[Records contained in a dataset]
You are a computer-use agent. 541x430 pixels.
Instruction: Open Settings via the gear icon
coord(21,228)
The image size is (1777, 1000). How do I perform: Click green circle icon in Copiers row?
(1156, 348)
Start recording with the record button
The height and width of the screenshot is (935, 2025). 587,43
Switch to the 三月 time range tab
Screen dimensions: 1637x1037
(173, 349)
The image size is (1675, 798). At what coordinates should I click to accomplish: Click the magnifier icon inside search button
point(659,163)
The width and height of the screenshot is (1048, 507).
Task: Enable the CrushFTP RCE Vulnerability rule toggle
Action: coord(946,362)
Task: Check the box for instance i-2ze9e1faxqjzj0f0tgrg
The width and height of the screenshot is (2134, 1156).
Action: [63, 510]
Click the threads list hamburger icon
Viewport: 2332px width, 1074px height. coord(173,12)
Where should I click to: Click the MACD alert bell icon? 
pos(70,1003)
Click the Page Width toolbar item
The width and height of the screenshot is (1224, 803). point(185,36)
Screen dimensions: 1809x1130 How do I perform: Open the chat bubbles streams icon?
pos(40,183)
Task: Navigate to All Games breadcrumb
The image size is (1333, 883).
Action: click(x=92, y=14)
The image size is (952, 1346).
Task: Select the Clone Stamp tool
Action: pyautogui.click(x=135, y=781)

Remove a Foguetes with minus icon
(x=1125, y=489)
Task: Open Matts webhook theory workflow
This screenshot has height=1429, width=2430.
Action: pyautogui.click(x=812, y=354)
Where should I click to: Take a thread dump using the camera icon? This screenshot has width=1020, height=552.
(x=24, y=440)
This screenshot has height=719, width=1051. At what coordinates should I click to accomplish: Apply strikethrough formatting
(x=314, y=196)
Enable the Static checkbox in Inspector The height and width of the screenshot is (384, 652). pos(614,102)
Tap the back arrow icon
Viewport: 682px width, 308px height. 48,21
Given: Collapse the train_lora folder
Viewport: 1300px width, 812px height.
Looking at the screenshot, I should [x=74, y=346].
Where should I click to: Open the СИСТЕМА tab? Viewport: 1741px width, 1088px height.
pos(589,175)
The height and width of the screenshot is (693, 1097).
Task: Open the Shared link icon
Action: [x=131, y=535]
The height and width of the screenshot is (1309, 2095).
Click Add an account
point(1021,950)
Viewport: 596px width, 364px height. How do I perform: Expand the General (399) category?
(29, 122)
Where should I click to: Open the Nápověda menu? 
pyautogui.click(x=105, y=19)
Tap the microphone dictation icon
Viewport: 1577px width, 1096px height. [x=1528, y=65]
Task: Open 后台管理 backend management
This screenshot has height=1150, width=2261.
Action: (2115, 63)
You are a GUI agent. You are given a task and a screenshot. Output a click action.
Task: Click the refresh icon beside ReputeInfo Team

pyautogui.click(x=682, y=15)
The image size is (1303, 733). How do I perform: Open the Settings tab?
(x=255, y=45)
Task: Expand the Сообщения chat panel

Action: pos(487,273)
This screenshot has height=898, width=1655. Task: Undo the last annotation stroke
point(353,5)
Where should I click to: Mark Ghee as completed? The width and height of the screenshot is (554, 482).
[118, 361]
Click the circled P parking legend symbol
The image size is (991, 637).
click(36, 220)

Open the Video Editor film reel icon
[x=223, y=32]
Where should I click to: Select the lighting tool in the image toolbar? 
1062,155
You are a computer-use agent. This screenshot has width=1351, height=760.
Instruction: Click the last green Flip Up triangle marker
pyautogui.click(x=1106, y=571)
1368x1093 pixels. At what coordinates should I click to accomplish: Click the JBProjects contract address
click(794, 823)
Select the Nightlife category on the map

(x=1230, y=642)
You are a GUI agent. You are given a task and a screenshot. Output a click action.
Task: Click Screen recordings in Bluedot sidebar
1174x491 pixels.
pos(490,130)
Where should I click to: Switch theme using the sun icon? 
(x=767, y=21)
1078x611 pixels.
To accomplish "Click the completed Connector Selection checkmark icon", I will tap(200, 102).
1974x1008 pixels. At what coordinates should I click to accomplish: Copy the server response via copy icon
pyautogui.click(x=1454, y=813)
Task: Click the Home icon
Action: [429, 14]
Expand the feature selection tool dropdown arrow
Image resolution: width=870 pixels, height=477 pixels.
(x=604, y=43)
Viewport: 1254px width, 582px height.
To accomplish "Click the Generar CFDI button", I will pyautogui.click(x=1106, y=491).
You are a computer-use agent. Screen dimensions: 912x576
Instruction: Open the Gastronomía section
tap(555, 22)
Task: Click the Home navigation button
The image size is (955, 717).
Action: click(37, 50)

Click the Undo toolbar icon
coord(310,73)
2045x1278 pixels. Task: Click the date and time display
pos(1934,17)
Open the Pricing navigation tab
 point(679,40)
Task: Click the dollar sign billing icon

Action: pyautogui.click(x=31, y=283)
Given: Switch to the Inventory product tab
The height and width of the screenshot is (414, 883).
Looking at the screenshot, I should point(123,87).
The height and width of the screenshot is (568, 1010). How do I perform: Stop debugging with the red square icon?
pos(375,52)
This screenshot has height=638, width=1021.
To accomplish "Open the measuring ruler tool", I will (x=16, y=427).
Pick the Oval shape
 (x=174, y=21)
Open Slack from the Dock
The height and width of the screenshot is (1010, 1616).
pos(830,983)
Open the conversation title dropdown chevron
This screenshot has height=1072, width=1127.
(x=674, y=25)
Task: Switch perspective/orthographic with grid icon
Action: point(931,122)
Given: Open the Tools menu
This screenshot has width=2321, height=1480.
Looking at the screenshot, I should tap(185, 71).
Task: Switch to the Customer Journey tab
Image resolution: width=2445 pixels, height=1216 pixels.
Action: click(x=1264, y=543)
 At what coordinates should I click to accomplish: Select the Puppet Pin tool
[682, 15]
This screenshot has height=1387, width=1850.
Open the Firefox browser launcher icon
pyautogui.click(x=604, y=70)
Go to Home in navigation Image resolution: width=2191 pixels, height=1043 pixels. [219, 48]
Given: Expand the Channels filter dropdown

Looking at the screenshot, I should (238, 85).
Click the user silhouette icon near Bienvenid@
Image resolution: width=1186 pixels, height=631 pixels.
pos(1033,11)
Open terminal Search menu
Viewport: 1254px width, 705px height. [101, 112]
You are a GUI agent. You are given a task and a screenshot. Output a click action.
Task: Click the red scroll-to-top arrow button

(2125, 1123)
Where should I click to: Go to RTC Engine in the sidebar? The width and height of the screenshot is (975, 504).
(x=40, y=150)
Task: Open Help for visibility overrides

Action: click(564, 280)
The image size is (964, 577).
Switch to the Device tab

__DIRECTIONS__.
Please retype the records above starting with the line that contains "Task: Click the red" and stopping after the last line, changing nothing.

__ANSWER BOX__.
Task: Click the red scroll-to-top arrow button

(2125, 1123)
Where should I click to: Go to RTC Engine in the sidebar? The width and height of the screenshot is (975, 504).
(x=40, y=150)
Task: Open Help for visibility overrides

Action: click(564, 280)
The image size is (964, 577).
Switch to the Device tab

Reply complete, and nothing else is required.